Wednesday, 3 August 2016

Airport Security, can more be done with less?


One of the main news items of the past few days is the increased level of security at Amsterdam Schiphol Airport and the additional delays it has caused travellers both incoming and outgoing. Extra security checks on the roads around the airport are being conducted, also in the airport additional checks are being performed. Security checks have increased after the authorities received reports of a possible threat. We are in the peak of the holiday season where around 170.000 passengers per day arrive, depart or transfer at Schiphol Airport. With these numbers of people for sure authorities want to do their utmost to keep us save, as always. This intensified security puts the military police (MP) and security officers under stress however as more needs to be done with the same number of people. It will be difficult for them to keep up the increased number of checks for long. Additional resources will be required, for example from the military. Question is, does security really improve by these additional checks or could a more differentiated approach offer more security (lower risk) with less effort?

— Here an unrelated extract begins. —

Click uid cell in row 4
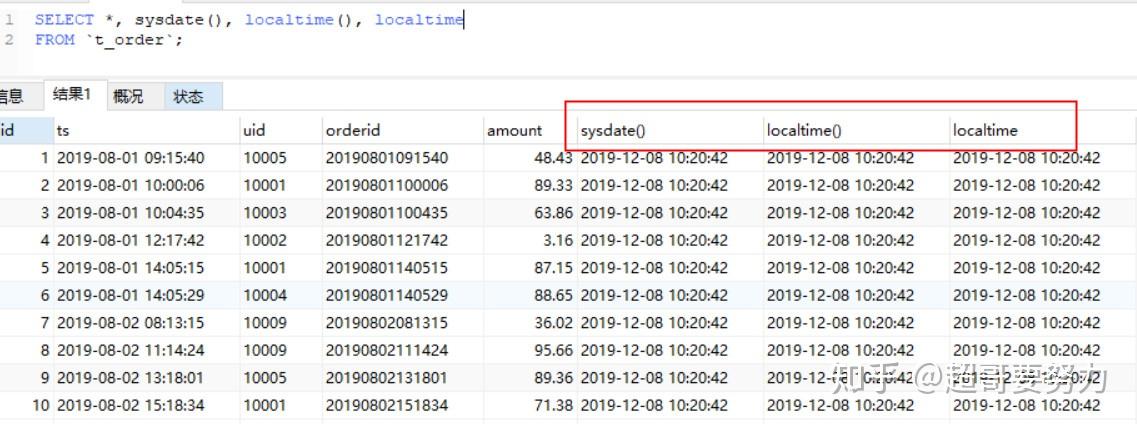This screenshot has width=1137, height=424. [x=264, y=240]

How has airport security evolved?

If I take a plane to my holiday destination …I need to take of my coat, my shoes, and my belt, get my laptop and other electronic equipment out of my back, separate the chargers and batteries, hand in my excess liquids, empty my pockets, and step through a security scanner.  This takes time, and with an increasing numbers of passengers waiting times will increase. We all know these measures are necessary to keep us save but taking a trip abroad doesn’t start very enjoyable. These measures have been adopted to prevent the same attack from happening again and has resulted in the current rule based system of security checks. Over the years the number of security measures has increased enormously, see for example the timeline on the TSA website, making it a resource heavy activity which can’t be continued in the same way in the near future. A smarter way is needed.

Risk Based Screening

At present most airports apply the same security measures to all passengers, a one size fits all approach. This means that low risk passengers are subject to the same checks as high risk passengers. This implies that changes to the security checks can have an enormous impact on the resources requirements. Introducing a one minute additional check by a security officer to all passengers at Schiphol requires 354 additional security officers to check 170.000 passengers.  A smarter way would be to apply different measures to different passenger types, high risk measures to high risk passengers and low risk measures to low risk passengers. This risk based approach is at the foundation of SURE! (Smart Unpredictable Risk Based Entry) a concept introduced by the NCTV (The National Coordinator for Security and Counterterrorism) Consider this, what is more threatening, a non-threat passenger with banned items (pocket knife, water bottle) or a threat passenger with bad intentions (and no banned items). I guess you will agree that the latter is the more threatening one and this is exactly where risk based screening focusses on.  Key component in risk based security is to decide what security measures to apply to which passenger, taking into account that attackers will adapt their plans when additional security measures are installed.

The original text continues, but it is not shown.